University of Florida's Robert A. McCleery, another author on the paper, said the evidence against the python was pretty damning: The radio collars, along with the rabbits, were found in the snake's belly.
"Every one (of the rabbits) we are saying was eaten by a python, we found inside a python," he said. "It wasn't like, 'I wonder what ate this.' You are looking for your rabbit and you find a python. The radio collar was transmitting from inside the python."
Reed and the other authors said the findings raised the prospect that "pythons have replaced mammals" such as coyotes and bobcats "as the dominant predators on things like rabbits" in the Everglades.

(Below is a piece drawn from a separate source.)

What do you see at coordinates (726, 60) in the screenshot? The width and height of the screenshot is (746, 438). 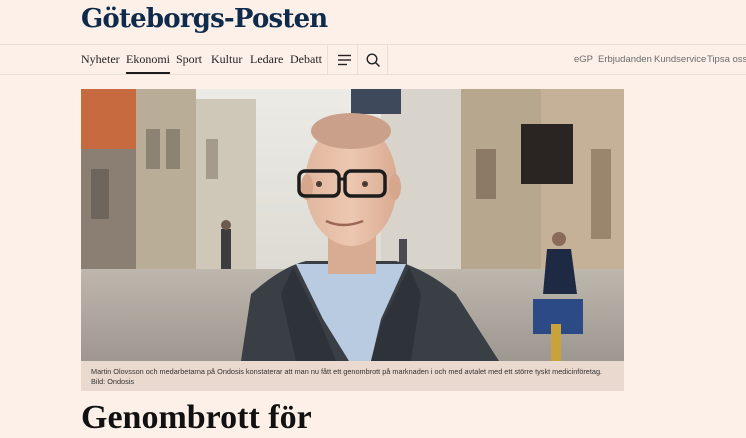 I see `link-tipsa-oss: Tipsa oss` at bounding box center [726, 60].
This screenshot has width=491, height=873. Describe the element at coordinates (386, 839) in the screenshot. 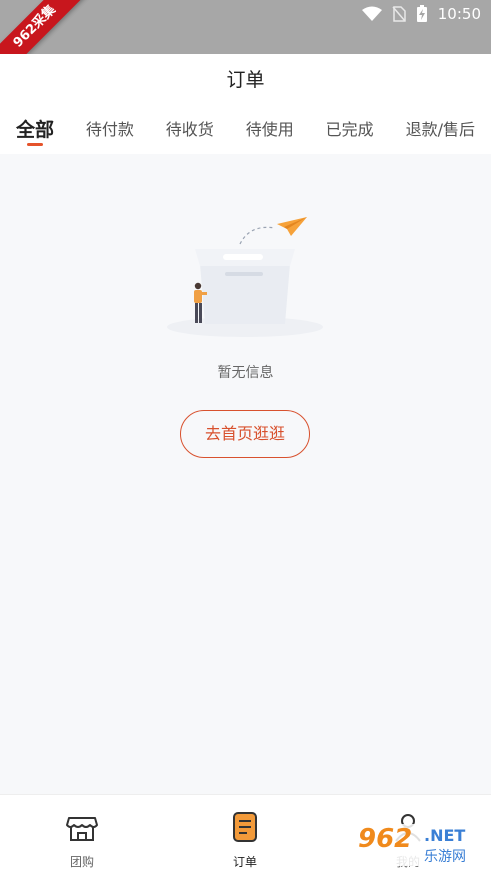

I see `watermark-logo: 962` at that location.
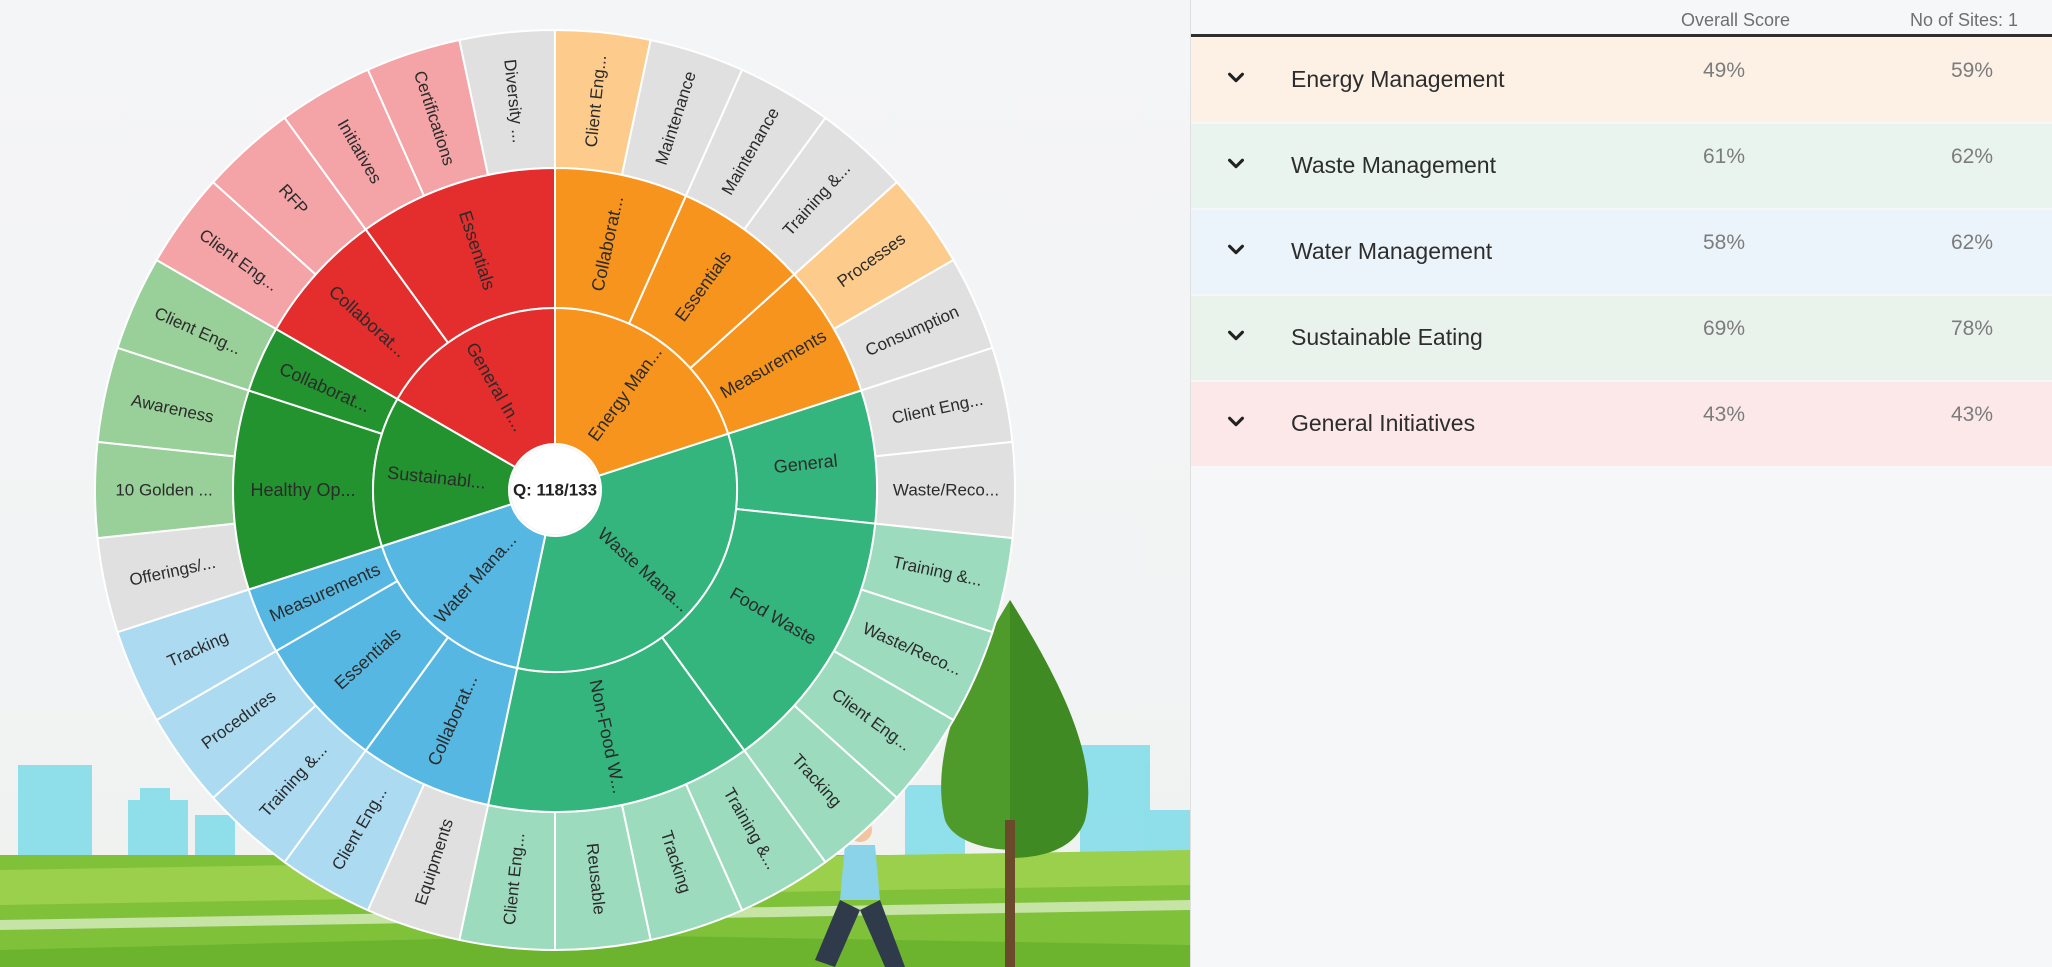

It is too early to know exactly what long-term impact pythons will have on one Florida's most important ecosystems. Some species like birds and turtles may benefit from the demise of mammals but Reed and the other authors warned the ecosystem as whole will most likely suffer if the snakes continue to increase their numbers.

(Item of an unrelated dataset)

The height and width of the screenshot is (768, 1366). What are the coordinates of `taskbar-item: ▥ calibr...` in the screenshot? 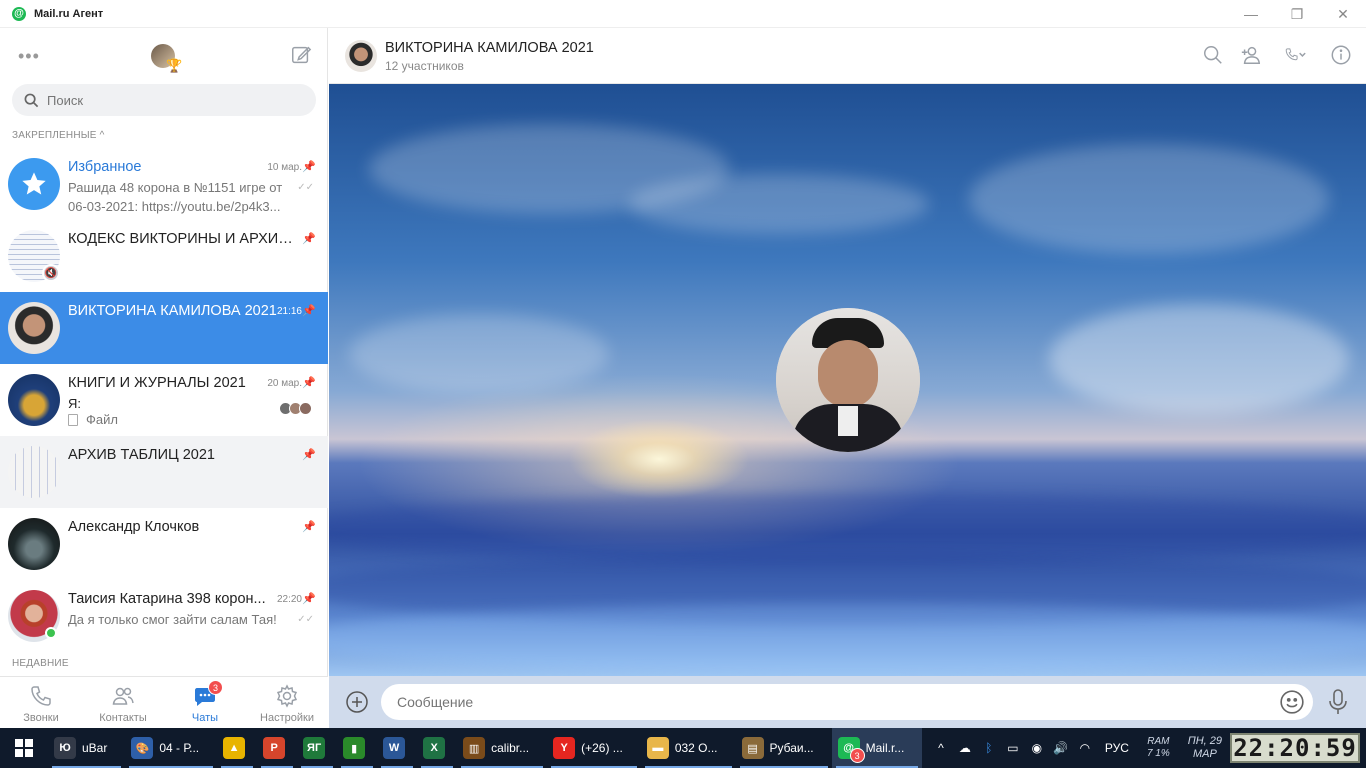 It's located at (502, 748).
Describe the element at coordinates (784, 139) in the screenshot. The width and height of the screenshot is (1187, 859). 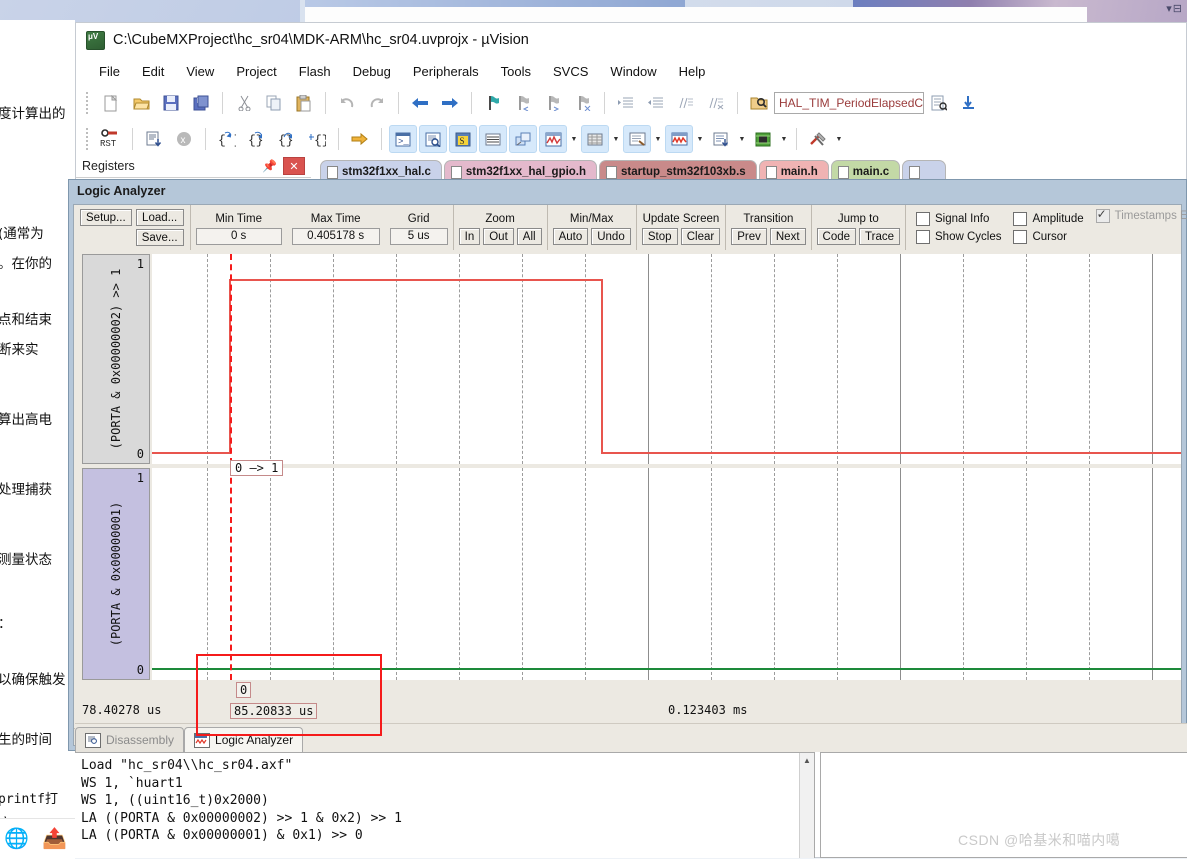
I see `system-dropdown-icon: ▼` at that location.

"There is a serious ecological problem in Everglades National Park that appears to be spreading," McCleery said.
"I know what mammals do. I know they change vegetation. I know they disperse seeds. I know they prey on other things," he said. "When you start taking these things out of the system, the vegetation could change. There could be outbreaks of things."
Pythons were only seen sporadically as recently in the 1980s in the Everglades, a 10,000-square-kilometer freshwater wetland that covers much of southern Florida. But thanks to the pet trade, they started showing up in the 1990s and their numbers sharply escalated in the past 15 years to the point where Reed and others believe there could be as many as 10,000 there.

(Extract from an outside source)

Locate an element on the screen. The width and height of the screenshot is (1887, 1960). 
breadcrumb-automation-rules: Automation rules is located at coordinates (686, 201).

With such a huge population, ridding them from the Everglades has proven almost impossible.
Shooting or poisoning them, as has been done to rid rats from some South Pacific islands, is not practical in a crowded state like Florida. Trapping them has done little good and the use of dogs has not worked because most pythons are in swampy, inaccessible areas.
Occasional hunts such as the annual Python Challenge have only put a minor dent in their numbers.
"Right now, we do not have control tools that are likely to allow us to eliminate pythons from the Everglades," Reed said. "That means we may not see the recovery of mammal populations until some effective control tool is developed."
The U.S. Fish and Wildlife Service has put eight large constrictor snakes including the Burmese python on a list that bars their importation into the country and trade across state lines.
But for Reed, these types of measures are probably too late for the Burmese python. The best hope is containing them to the Everglades and preventing their spread to places like the Florida Keys.
"For species already established in Florida, it's like closing the barn after horses have fled," he said of the federal measure. "But for the species not yet established, it really, really will reduce the chances of them entering the U.S. and establishing new populations."
Dorcas agreed there are no control measures that show "any promise of suppressing the population across across its range." So the best hope, he said, is that the mammals themselves will adapt to survive against the new predatory threats.
"One of the reason pythons have caused such dramatic declines in mammals is because mammals are naïve to pythons as major predators," he said. "So if that is the case and if there are mammals that do avoid pythons and that behavior is heritable, then we should see the fairly rapid evolution of mammals that would avoid pythons. Whether that will happen or not, we don't know."